Copy out each line of the data below in which "computer" appears.

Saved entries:

Start of Block

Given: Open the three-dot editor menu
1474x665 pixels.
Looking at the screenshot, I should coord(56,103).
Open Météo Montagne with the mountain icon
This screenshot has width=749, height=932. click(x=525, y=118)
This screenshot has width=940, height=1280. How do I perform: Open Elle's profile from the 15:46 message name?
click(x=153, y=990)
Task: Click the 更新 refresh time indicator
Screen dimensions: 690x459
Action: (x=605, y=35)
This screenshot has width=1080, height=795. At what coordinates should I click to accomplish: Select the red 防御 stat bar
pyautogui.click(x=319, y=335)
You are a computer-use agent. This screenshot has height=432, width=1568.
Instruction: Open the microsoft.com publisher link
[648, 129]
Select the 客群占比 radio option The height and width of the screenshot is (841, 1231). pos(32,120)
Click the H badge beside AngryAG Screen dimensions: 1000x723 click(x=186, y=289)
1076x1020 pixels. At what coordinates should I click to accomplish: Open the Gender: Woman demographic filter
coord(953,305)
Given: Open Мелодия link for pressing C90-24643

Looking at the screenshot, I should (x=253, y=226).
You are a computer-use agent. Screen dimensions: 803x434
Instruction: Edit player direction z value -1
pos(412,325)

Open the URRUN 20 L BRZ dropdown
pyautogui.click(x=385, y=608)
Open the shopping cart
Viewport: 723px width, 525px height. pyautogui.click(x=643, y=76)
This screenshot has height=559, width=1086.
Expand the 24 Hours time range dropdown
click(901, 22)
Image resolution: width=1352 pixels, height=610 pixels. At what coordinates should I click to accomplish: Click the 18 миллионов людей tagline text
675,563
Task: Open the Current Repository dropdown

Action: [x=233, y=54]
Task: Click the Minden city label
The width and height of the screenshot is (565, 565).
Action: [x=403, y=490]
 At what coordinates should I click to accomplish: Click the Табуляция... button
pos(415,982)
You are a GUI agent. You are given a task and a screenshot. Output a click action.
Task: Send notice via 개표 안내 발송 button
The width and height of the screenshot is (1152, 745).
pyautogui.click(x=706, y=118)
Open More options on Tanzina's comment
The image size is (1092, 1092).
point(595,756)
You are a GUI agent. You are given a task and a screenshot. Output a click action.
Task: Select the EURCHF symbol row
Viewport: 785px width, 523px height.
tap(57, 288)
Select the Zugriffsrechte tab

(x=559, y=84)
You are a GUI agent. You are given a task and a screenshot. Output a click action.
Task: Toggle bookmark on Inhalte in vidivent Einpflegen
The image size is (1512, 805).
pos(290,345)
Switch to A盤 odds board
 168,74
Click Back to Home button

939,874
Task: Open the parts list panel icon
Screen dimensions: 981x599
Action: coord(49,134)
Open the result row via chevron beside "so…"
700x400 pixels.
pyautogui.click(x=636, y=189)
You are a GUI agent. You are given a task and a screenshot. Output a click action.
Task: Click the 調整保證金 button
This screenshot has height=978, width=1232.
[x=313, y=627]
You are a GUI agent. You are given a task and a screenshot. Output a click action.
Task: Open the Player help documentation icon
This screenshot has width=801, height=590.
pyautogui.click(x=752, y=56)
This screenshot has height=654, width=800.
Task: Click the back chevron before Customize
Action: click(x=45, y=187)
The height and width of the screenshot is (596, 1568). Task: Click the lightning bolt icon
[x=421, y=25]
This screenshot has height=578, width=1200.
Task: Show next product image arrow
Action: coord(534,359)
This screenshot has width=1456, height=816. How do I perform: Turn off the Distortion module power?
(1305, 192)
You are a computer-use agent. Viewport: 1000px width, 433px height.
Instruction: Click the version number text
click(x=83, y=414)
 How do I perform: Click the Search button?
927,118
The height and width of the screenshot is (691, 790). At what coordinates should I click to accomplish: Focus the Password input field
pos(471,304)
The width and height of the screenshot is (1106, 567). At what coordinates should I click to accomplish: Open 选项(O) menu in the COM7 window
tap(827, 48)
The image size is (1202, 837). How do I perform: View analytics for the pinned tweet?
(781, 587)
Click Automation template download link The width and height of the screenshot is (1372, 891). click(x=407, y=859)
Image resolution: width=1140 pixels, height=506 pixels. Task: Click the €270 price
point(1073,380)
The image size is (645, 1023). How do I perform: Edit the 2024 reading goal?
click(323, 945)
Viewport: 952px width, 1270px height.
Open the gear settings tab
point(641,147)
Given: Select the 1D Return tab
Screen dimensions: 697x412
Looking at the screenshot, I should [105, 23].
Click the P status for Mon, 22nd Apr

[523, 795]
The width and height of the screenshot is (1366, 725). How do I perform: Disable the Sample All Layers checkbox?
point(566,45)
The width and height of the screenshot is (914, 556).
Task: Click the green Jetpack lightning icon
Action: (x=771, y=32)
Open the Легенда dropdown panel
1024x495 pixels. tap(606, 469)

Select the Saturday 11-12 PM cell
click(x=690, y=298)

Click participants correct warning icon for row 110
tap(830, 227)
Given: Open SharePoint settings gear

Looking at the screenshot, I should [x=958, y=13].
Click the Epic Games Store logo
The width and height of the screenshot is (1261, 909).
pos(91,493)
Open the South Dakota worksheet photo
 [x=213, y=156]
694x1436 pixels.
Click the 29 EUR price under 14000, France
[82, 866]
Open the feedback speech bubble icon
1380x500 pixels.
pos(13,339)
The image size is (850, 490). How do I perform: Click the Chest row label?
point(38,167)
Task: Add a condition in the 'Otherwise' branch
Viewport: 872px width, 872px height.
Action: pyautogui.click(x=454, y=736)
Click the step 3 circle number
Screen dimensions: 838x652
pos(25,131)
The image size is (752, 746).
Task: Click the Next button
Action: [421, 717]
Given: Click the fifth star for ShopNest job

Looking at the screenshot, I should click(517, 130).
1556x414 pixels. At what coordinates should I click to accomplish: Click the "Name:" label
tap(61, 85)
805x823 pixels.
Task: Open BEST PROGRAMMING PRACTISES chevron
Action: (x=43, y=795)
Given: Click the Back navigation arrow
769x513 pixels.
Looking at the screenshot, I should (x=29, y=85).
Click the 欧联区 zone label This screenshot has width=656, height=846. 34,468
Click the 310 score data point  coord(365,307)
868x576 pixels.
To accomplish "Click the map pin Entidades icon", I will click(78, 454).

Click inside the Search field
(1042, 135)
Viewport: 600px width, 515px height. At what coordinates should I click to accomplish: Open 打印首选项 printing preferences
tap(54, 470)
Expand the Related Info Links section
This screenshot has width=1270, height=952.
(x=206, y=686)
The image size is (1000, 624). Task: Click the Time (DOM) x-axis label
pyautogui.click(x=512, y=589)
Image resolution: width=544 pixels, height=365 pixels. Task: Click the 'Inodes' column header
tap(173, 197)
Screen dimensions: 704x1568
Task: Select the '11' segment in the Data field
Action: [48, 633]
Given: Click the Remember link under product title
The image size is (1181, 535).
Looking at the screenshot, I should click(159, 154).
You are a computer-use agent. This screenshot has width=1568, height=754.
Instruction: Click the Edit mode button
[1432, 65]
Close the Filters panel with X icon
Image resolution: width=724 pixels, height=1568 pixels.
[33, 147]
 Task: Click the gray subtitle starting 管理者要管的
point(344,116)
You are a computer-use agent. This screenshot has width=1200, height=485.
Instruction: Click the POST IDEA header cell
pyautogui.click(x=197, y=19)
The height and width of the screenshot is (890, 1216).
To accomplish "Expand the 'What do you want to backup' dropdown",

End of Block

*Finished exercise*:
You are a computer-use agent. This screenshot has height=432, width=1568.
You are a computer-use agent. Screen dimensions: 803x434
You are a computer-use agent. Viewport: 1000px width, 433px height.
You are a computer-use agent. This screenshot has width=1568, height=754.
You are a computer-use agent. This screenshot has width=1200, height=485.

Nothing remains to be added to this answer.